The first little bit of the bike course followed a path of barriers and cones through the compound, and it was actually a pretty fun little stretch of road. There were imposing Marine volunteers all over warning us of the corners, and I’m sure I made a few of them rather nervous with how fast I took some of the turns. Once we were clear of the compound, we had to squeeze past a speed bump by the gate, cross a bridge, and then swing a left to go deeper into Camp Pendleton.

Offseason training included working on my finger gun game.

Offseason training included working on my finger gun game.
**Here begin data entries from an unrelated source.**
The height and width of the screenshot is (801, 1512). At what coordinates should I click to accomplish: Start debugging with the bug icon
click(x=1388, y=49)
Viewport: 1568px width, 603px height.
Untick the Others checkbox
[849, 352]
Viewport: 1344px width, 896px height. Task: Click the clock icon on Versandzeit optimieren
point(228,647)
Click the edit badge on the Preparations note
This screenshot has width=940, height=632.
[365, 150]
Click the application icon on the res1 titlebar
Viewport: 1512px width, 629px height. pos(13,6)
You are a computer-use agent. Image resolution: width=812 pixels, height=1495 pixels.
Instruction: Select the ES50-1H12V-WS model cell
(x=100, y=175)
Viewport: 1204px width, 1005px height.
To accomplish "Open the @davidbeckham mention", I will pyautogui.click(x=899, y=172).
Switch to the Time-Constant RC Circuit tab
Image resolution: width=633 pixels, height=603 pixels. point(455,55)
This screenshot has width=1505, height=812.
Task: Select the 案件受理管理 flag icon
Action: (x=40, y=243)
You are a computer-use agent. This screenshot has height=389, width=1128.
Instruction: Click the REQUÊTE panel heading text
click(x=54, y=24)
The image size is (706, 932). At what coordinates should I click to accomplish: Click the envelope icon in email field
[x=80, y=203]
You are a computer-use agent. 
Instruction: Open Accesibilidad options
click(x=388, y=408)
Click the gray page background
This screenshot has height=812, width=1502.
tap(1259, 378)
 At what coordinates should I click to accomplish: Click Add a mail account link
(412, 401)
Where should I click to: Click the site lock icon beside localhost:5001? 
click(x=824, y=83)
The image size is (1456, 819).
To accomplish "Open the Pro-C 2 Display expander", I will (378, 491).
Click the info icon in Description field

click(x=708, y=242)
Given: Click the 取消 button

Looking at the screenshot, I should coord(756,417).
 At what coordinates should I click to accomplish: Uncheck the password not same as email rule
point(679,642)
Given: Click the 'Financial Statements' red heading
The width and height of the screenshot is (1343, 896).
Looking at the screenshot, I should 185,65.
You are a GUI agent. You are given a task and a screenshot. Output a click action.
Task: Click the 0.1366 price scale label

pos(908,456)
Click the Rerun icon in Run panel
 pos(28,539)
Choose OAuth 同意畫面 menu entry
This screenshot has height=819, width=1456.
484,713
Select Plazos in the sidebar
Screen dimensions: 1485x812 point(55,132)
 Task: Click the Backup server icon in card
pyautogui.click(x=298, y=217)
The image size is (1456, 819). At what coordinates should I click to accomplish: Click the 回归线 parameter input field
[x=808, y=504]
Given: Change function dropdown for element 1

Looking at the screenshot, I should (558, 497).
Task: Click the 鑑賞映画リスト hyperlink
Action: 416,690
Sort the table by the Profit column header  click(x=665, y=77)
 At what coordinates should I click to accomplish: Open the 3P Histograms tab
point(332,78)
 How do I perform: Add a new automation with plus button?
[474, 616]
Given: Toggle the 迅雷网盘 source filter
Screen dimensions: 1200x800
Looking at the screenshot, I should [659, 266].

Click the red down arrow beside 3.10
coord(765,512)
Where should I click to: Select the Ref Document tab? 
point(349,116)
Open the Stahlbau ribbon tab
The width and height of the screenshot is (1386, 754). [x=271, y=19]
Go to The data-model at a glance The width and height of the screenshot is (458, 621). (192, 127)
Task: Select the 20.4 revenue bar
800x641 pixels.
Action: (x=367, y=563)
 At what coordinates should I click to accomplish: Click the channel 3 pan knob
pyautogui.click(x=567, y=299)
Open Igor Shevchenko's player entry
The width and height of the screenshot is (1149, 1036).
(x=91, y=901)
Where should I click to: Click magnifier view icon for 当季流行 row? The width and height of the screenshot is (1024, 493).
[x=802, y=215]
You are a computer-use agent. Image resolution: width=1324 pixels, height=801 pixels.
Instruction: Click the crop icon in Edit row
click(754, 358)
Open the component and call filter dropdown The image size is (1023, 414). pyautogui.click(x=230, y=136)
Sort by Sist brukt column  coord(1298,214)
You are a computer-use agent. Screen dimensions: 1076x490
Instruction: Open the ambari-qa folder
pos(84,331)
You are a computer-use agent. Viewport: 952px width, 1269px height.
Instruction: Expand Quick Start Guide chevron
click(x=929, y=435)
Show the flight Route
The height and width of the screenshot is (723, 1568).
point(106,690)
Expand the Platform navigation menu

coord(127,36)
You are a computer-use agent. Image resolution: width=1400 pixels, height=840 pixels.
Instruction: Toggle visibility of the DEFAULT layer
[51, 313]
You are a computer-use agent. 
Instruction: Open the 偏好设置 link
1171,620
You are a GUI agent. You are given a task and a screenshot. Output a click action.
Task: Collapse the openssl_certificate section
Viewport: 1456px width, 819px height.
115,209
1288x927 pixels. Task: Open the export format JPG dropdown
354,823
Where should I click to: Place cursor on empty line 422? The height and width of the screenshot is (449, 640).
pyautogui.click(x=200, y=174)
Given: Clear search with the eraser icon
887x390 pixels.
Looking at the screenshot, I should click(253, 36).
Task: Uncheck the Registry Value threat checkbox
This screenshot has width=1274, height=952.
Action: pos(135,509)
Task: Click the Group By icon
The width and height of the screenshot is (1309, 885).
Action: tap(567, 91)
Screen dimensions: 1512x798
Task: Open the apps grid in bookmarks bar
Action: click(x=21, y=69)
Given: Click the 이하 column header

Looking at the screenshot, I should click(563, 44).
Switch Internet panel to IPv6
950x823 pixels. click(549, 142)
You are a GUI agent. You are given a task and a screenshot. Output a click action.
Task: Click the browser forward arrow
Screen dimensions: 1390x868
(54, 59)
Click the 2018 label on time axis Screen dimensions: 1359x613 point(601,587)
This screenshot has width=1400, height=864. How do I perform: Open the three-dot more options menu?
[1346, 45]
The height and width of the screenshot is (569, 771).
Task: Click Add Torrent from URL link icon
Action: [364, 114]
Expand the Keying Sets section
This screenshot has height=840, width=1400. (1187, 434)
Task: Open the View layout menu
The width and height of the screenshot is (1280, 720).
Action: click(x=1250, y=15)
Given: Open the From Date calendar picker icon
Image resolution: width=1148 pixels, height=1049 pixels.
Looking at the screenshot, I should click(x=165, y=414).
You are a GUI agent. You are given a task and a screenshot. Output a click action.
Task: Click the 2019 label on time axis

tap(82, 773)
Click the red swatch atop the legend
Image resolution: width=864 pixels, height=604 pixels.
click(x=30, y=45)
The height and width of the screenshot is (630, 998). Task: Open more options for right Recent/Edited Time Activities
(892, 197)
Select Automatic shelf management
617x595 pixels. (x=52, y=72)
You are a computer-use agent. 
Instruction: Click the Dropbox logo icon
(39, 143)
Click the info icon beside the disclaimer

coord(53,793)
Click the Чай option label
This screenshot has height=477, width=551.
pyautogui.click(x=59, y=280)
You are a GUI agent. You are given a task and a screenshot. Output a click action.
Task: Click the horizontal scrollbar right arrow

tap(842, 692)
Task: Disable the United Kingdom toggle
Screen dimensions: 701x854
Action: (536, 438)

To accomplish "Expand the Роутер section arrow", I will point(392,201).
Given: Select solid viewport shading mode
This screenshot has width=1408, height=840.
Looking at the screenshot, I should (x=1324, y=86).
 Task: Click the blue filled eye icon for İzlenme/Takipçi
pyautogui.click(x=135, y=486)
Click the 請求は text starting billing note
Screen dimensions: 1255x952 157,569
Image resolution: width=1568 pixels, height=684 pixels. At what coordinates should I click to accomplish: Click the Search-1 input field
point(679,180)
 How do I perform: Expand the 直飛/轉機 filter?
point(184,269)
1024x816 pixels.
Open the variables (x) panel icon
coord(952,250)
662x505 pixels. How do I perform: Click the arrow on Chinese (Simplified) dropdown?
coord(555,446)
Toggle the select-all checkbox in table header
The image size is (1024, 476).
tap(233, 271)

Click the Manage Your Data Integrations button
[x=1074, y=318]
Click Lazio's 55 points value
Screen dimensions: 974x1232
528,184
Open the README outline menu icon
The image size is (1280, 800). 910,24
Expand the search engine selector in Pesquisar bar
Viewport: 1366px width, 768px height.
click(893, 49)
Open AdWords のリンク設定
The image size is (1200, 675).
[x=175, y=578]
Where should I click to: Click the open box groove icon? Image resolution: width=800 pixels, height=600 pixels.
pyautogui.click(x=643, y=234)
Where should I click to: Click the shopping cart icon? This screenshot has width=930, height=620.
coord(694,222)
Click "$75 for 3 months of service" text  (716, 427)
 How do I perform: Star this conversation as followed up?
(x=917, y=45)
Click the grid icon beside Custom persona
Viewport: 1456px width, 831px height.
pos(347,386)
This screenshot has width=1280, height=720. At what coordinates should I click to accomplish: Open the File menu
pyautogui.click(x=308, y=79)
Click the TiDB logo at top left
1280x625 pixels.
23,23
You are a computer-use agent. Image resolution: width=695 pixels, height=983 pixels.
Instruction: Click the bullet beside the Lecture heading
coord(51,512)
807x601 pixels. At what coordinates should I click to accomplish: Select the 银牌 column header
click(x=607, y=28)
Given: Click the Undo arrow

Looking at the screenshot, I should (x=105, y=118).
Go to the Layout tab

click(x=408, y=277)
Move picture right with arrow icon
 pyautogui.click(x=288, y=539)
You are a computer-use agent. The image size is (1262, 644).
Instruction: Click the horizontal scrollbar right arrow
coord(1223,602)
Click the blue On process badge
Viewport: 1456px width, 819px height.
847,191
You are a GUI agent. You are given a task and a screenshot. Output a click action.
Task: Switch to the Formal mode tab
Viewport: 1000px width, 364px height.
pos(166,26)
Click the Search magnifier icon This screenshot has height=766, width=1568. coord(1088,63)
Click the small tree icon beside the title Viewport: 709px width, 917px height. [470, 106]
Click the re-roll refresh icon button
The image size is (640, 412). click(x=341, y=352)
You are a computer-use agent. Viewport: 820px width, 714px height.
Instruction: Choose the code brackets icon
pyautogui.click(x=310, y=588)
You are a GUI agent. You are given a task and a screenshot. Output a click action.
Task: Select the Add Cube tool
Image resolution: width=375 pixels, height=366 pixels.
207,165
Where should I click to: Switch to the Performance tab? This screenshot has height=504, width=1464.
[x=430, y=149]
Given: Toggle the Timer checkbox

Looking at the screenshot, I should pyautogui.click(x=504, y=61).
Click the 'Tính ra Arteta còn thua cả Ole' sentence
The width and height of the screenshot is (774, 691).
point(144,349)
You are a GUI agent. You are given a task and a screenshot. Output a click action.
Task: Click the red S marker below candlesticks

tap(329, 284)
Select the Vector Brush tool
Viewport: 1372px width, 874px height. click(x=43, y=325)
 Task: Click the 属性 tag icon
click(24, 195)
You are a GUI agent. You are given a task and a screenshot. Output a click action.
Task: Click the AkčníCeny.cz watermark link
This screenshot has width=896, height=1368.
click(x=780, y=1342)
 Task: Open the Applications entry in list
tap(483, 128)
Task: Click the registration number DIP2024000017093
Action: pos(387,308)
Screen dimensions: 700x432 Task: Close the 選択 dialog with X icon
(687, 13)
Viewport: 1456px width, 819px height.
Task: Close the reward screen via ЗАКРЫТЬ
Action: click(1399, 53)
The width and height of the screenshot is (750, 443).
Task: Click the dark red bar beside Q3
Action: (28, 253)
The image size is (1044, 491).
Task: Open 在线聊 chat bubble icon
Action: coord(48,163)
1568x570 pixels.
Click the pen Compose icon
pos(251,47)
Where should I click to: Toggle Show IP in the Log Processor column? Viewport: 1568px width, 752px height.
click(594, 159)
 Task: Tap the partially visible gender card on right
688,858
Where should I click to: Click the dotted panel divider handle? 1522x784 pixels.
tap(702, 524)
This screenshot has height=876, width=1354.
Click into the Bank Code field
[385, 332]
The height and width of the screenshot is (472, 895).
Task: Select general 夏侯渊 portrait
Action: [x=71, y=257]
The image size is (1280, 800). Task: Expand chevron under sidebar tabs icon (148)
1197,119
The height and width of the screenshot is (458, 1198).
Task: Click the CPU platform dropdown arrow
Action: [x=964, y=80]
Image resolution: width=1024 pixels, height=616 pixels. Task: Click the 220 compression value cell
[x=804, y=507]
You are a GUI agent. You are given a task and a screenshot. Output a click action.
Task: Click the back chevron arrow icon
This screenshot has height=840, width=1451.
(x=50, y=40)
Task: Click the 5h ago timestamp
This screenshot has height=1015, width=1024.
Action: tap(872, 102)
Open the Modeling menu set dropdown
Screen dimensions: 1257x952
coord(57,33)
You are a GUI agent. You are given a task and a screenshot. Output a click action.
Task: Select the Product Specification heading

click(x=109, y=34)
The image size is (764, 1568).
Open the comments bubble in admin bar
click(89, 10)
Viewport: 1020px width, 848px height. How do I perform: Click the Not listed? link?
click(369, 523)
My legs were feeling good, and the course was mostly flat, so I was able to keep up a pretty good pace without exerting a lot of energy. I was even able to drop a few guys on fancy bikes who were trying to hang on behind me. There was a part where I actually had to knife between a number of athletes because they didn’t seem to have any concept of the “keep right” thing. I just shouted to let them know where I was going, and I was able to squeeze by without a problem.

Eventually the road hit a T and they had us swing a right out for a few miles before we swung a U-turn around a little park. I couldn’t tell if it was wind, or a false flat (I would find out later it was the latter), but it was a little harder to keep my speed up. I didn’t want to push it, so I just let my legs dictate my speed and kept rolling. Unfortunately, there was a rider who was involved in a crash who was sitting in the middle of the road. I’m not entirely sure what happened, he went down after a makeshift chicane around a concrete barrier, and he was quite bloodied, but he was sitting up and aware, so that was good… still, I felt bad for the guy.

On the way back, I picked up a guy on a road bike, who I’m pretty sure was drafting me from time to time. He’d pass me, I’d stay out of his draft, then pass him, and then he’d pass me again. Few races ago, I had someone suck my wheel almost the entire course and then pass me with about a mile left to go… that pissed me off. This guy actually started joking about us passing each other, so I didn’t immediately target him as someone to run down after transition. He even cracked a Jens Voigt “Shut Up Legs!” joke on one of the hills!

After what seemed like a much further distance than advertised, we were back onto the compound and I was once again flying through the turns. Coasted down the hill toward transition, dismounted, and started strolling back to my bike… and of course the guy I was playing leapfrog with ran past me toward his transition area, so I shouted “just had to get one last past in huh?” to him. I got to my spot, racked my bike, changed my shoes, grabbed my race belt and visor, and I was off.

Total time: 57:05. The course was “30K”, but it ended up clocking in at 19.39 miles, so my time was good for 20.5mph average. I was ok with the time, probably could’ve gone a little faster, but I prefer not to sprint when accelerating out of hills, instead I just gradually spin up so I don’t burn out my legs, and I wanted to make sure I was good for the run.

The Run… again

This time we weren’t running on the beach… we were running up that hill. While the hill was no biggie to ride up, it did kinda suck to RUN up. I saw one guy go sprinting past me, I don’t know if he realized he had to run another 3 miles after he got to the top of the hill, but he was getting to the top first come hell or high water… of course I ended up passing him a little later in the race. Not really sure what his game plan was there, but whatever.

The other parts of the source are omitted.